Children, particularly those with high needs, are having to wake up before dawn and travel for over an hour, finding themselves exhausted when they reach school. That is not choice; that is a scandal. It is not just the children with the most acute needs who are suffering; many children and young people could thrive with targeted, mid-level support if only it were available. The number of children with education, health and care plans has exploded since 2015, in reflection of a genuine increase in need and greater recognition of mental health issues and neurodivergence. Yet funding has not kept pace, resulting in a deficit of around £33 billion in high needs budgets within local authorities.

I welcome the Government’s acknowledgment that the current SEND system is not fit for purpose and the recent commitment of £740 million to deliver 10,000 new SEND places, particularly in mainstream schools where specialist units can offer much-needed support closer to home.
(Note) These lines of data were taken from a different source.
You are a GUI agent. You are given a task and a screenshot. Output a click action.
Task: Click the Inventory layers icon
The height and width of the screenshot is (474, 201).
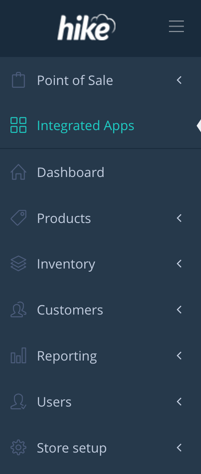[x=18, y=264]
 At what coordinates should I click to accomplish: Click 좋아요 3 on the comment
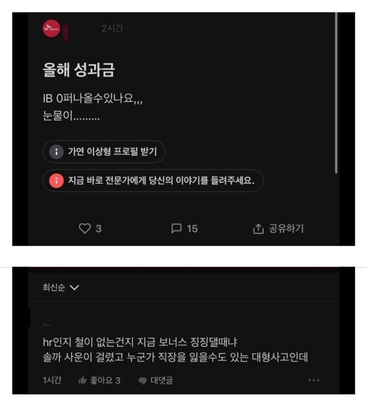[x=105, y=380]
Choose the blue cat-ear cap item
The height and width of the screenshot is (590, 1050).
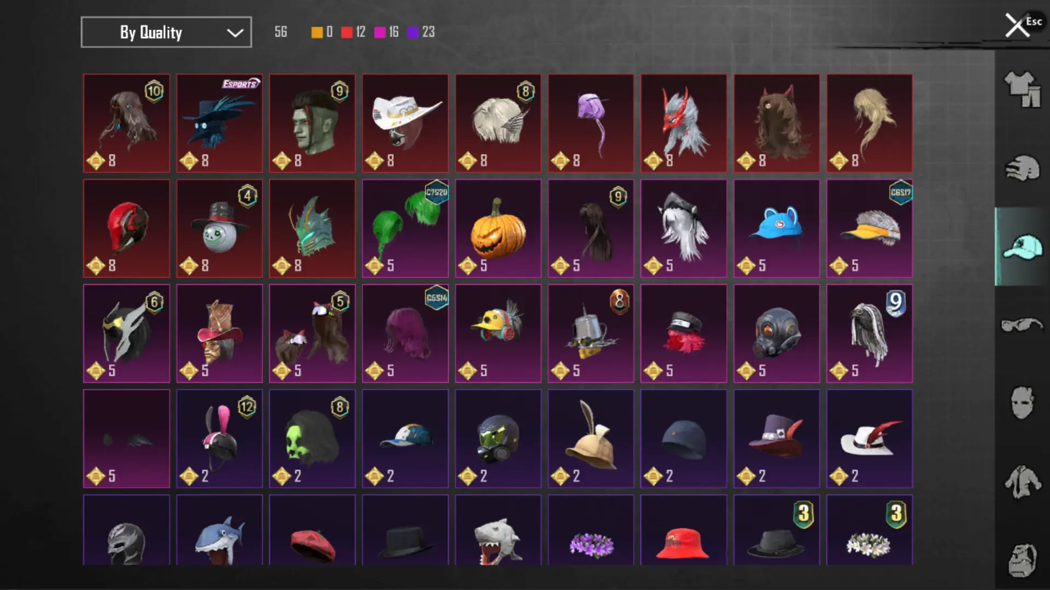tap(777, 228)
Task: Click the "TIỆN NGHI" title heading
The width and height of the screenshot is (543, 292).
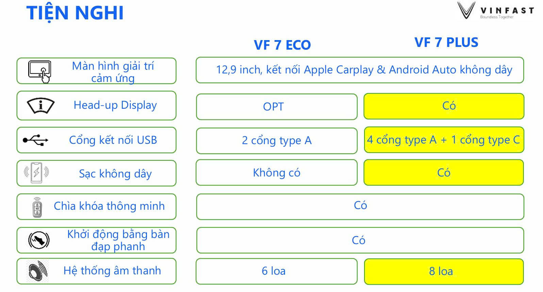Action: pyautogui.click(x=75, y=13)
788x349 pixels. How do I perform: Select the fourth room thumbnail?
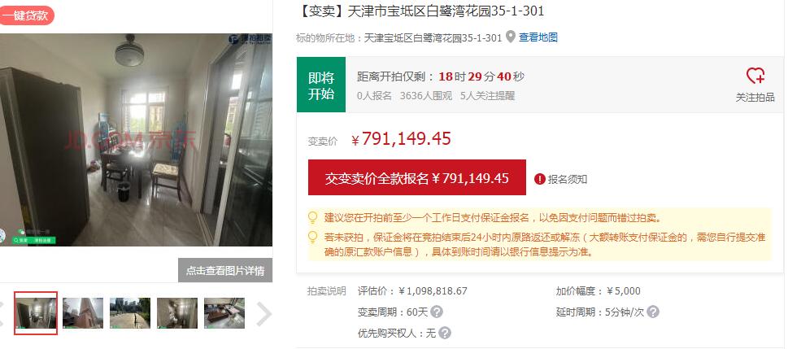177,312
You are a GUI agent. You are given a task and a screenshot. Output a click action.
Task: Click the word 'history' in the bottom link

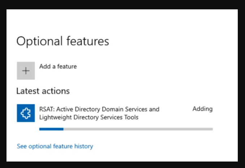pos(83,146)
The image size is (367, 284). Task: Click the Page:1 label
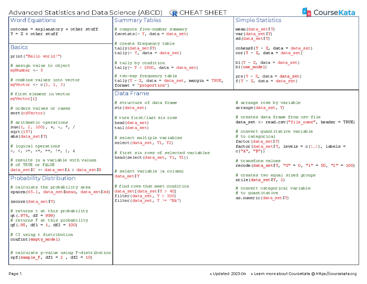15,274
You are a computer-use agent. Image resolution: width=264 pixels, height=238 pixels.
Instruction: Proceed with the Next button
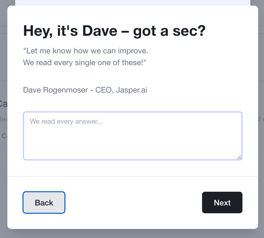click(x=222, y=202)
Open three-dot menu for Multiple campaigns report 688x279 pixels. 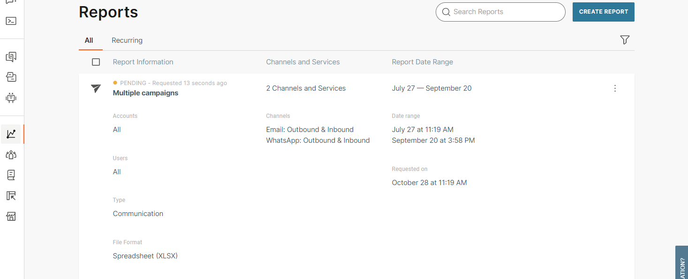[615, 88]
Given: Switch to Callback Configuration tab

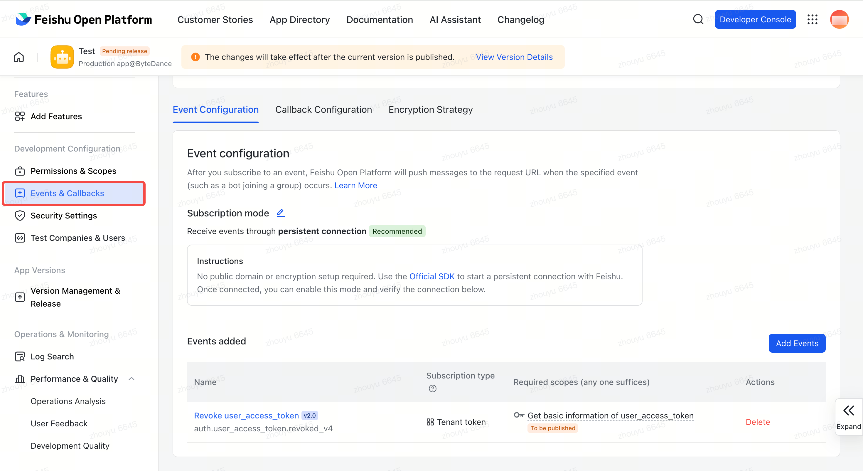Looking at the screenshot, I should pyautogui.click(x=323, y=110).
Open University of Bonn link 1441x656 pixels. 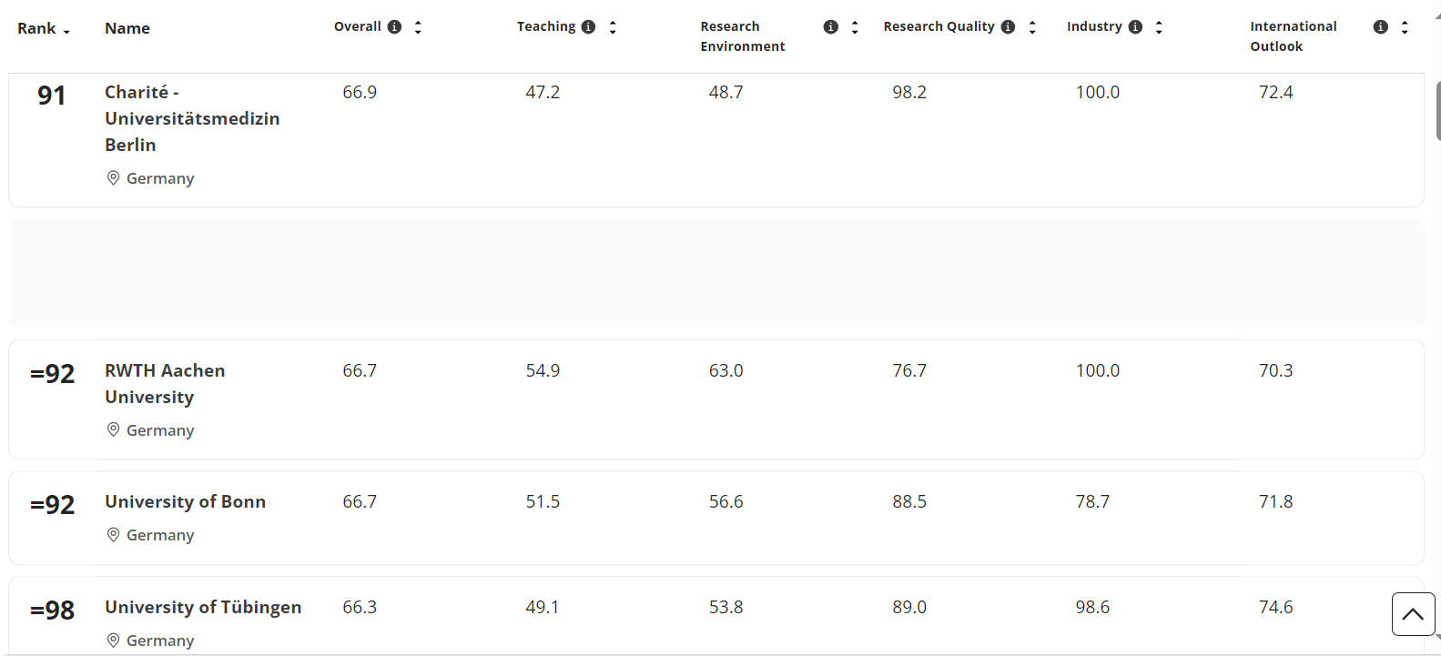tap(185, 501)
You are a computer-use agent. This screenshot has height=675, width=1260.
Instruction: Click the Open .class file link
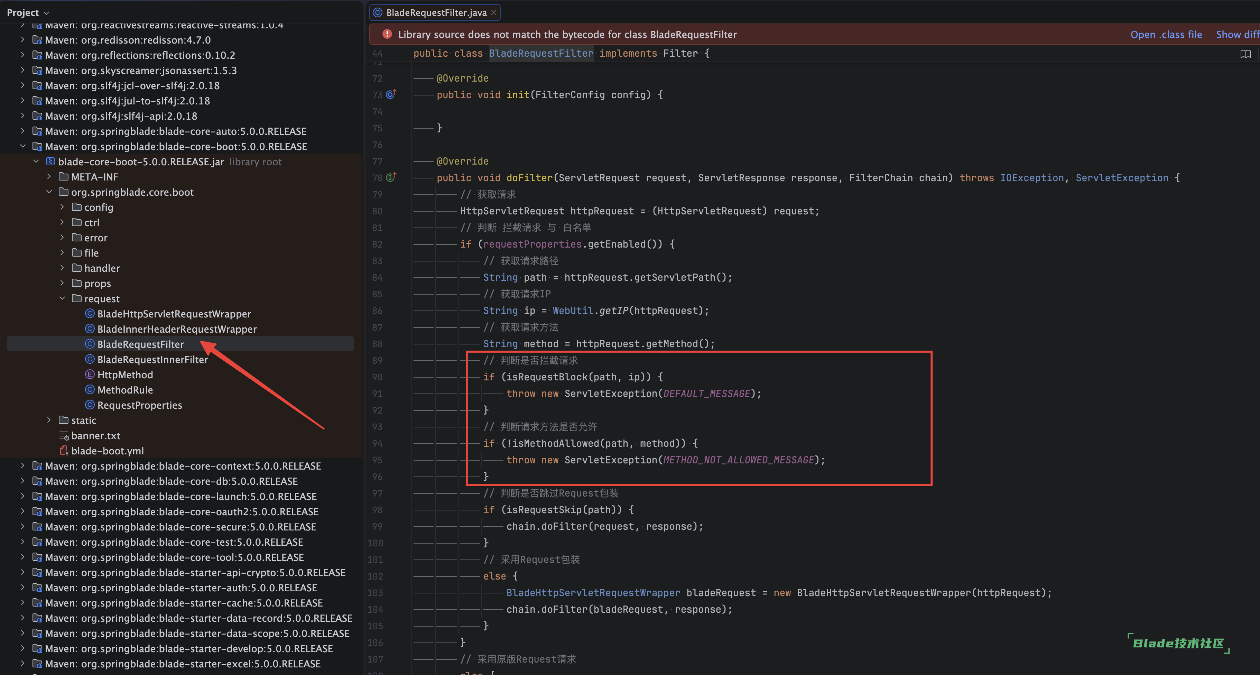tap(1166, 34)
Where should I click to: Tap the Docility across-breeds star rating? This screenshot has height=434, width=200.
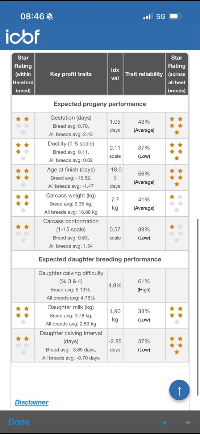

Following yesterday’s spending review, I look forward to the schools White Paper that will come out in the autumn, with details of the Government’s approach to reforming the SEND system.

We must ensure that the money goes where it is truly needed. I share the frustration of the right hon. Member for Beverley and Holderness (Graham Stuart), as Staffordshire is also chronically disadvantaged by the outdated funding formula, with specialist schools in my constituency receiving £8,000 per pupil less not than Camden but than the national average. A fair, needs-based funding system must reflect the actual costs of specialist provision, not assumptions or averages.

John Hayes Portrait Sir John Hayes (South Holland and The Deepings) (Con)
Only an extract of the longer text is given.